Between 1944 and 1945 he worked for Naval Intelligence. He was called to the bar by Lincoln’s Inn in 1947, but never practiced. The same year, he received a Commonwealth Fund Fellowship to the University of Pennsylvania Law School. He was a fellow of New College, Oxford, from 1956 to 1964, when he completed for publication Novae Narrationes, the Selden Society's volume for 1963,[2] later cited in his book Historical Foundations of the Common Law.
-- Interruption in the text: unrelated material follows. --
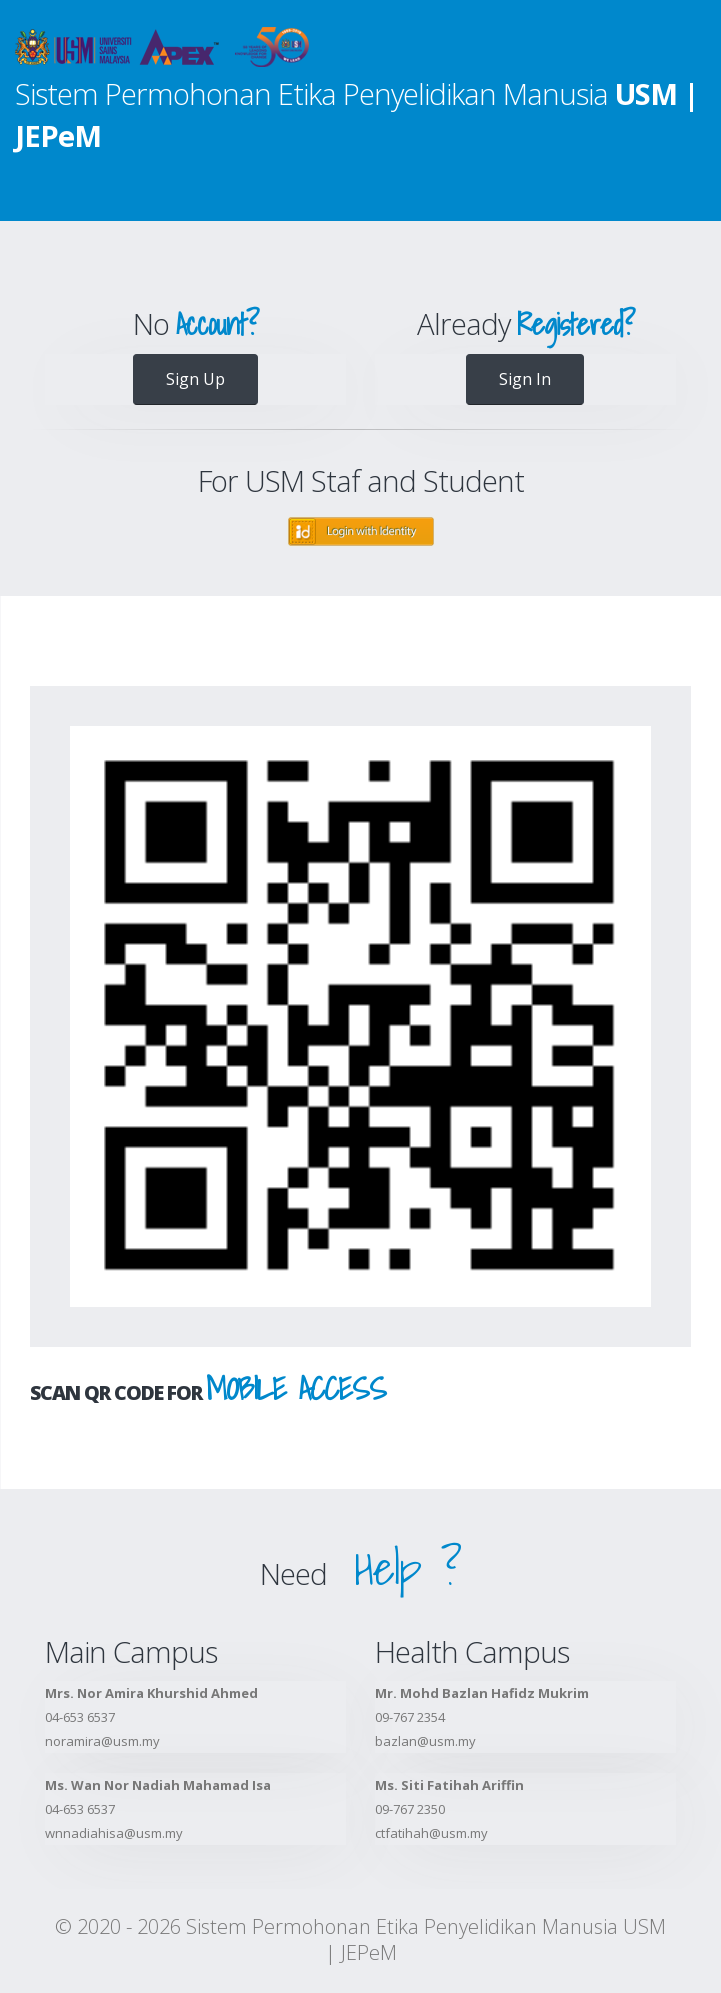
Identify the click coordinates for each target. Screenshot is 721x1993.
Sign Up (195, 379)
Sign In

He was Professor of Legal History at the London School of Economics between 1964 and 1976, succeeding to Theodore Plucknett, and he succeeded Plucknett as Literary Director of the Selden Society, 1965-1980. Subsequently, Milsom was the Society's President from 1985 to 1988, succeeding to Geoffrey Elton.[3] The first edition of his seminal Historical Foundations of the Common Law was published in 1969.[4][5] From 1976 to 1990 he was Professor of Law at the University of Cambridge. In 1980, he delivered the Selden Society's lecture, on The Nature of Blackstone's Achievement.[6] In 1986 he delivered the Ford Lectures (Oxford) on Law and Society in the 12th and 13th centuries.

References

  1. Squire Law Library, Cambridge.
  2. Selden Society, Vol. 80, for 1963: Novae Narrationes, Edited by the late Miss Elsie Shanks and S. F. C. Milsom, Fellow of New College, Oxford.
  3. A Centenary Guide to the Publications of the Selden Society, 1987.
  4. L. Dingle and D. Bates, Squire Law Library.
  5. Historical Foundations of the Common Law, S. F. C. Milsom, published Butterworths (1969) ISBN 0406625018
  6. Selden Society Publications, Lecture Series.